This notebook demonstrates the result of the first round of data collection, collected in the San Francisco Bay Area by @shankari. The round had several shortcomings, some of which were addressed during the data collection and some of which were fixed before starting the second round of data collection.

## Import all the dependencies

In [None]:
# for reading and validating data
import emeval.input.spec_details as eisd
import emeval.input.phone_view as eipv
import emeval.input.eval_view as eiev

In [None]:
# Visualization helpers
import emeval.viz.phone_view as ezpv
import emeval.viz.eval_view as ezev

In [None]:
# For plots
import matplotlib.pyplot as plt
%matplotlib notebook

In [None]:
# For maps
import branca.element as bre

In [None]:
# For displaying dates
import arrow

## Load and validate data

The first issue to note is that we actually have two specs here. The first spec is the checked in `evaluation.spec.sample`, which defines calibration for both stationary and moving instances, and some evaluation trips.

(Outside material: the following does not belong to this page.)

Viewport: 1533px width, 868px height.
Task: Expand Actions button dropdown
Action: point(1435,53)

However, while starting with the calibration, we noticed some inconsistencies between the power curves. So in order to be more consistent, I defined a second, calibration-only spec `examples/calibration.only.json`, which essentially repeats the calibration experiments multiple times.

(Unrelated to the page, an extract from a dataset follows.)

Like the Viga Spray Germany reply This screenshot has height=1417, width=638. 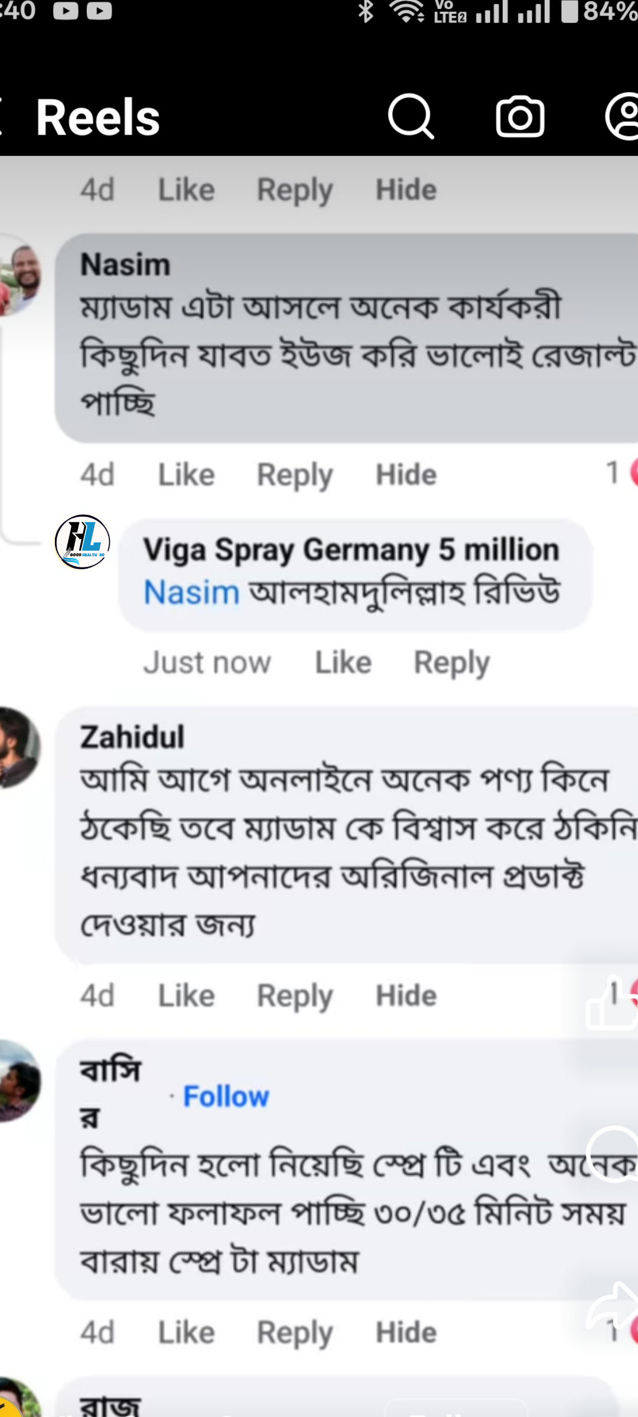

After that, I returned to the first set of experiments for the moving calibration and the evaluation.

In [None]:
DATASTORE_URL = "http://cardshark.cs.berkeley.edu"
AUTHOR_EMAIL = "shankari@eecs.berkeley.edu"
sdmco1 = eisd.SpecDetails(DATASTORE_URL, AUTHOR_EMAIL, "sfba_moving_calibration_only_1")

In [None]:
pvmco1 = eipv.PhoneView(sdmco1)

### Issue #1: Multiple and missing transitions

While exploring the data after the collection was done, there were still inconsistencies in the transitions pushed to the server - there were a bunch of duplicate transitions, and two of the phones were missing start transitions for the second trip.

In [None]:
# Commented out because this fails
# pvt3.validate()

In [None]:
# pvmco1.validate()

In [None]:
evmco1 = eiev.EvaluationView()
evmco1.from_view_single_run(pvmco1, "")

## Now for the results (calibration, phone view)!

### Battery drain over time (moving calibration)

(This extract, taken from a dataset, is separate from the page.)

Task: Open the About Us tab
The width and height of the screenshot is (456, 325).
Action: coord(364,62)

Again, the moving calibration runs were not very useful in terms of battery drain, since there were too few points to be useful. We actually have more points on android, but we have almost nothing for the iOS medium accuracy runs.

Part of this is inherent in the definition of moving calibration, since it is unlikely that we will move for 10-15 hours at a time to collect the kind of data we have in the stationary case. And if our trip lasts for an hour, but we only read the battery level once an hour, we will end up with close to no data.

But with some native code changes, I think we can do better wrt at least recording the battery reading at the trip start and end.

In [None]:
(ifig, [android_ax, ios_ax]) = plt.subplots(ncols=2, nrows=1, figsize=(25,6))

ezpv.plot_all_power_drain(ios_ax, pvmco1.map()["ios"], "calibration", "AO")
# ios_ax.legend(loc="center left", bbox_to_anchor=(1, 0.5))
ezpv.plot_all_power_drain(android_ax, pvmco1.map()["android"], "calibration", "AO")
# android_ax.legend(loc="center left", bbox_to_anchor=(1, 0.5))

### Checking counts (moving)

All the same observations from the previous run hold.

- on iOS: significant number of points
- on iOS: medium accuracy is consistently lower than high accuracy
- on android: medium accuracy = significant number of points, but lower

On android, medium accuracy sensing now generates ~ 0.5 * the number of points with high accuracy, but the medium accuracy numbers are consistently lower than the high accuracy.

In [None]:
count_df = ezpv.get_count_df(pvmco1); count_df.filter(like="AO")

In [None]:
(ifig, ax) = plt.subplots(nrows=1, ncols=2, figsize=(16,8), sharey=True)
count_df.filter(like="AO").filter(like="android", axis=0).plot(ax=ax[0],kind="bar")
count_df.filter(like="AO").filter(like="ios", axis=0).plot(ax=ax[1],kind="bar")

### Checking densities (moving)

As expected, when moving, while the densities do vary, they do not show the kind of spiky behavior that we see while stationary. Instead, we get points pretty much throughout the travel time.

In [None]:
android_density_df = ezpv.get_location_density_df(pvmco1.map()["android"])
nRows = ezpv.get_row_count(len(android_density_df), 2)
print(nRows)
android_ax = android_density_df.filter(like="AO").plot(kind='density', subplots=False, layout=(nRows, 2), figsize=(10,10), sharex=True, sharey=True)
android_ax.legend(loc="center left", bbox_to_anchor=(1, 0.5))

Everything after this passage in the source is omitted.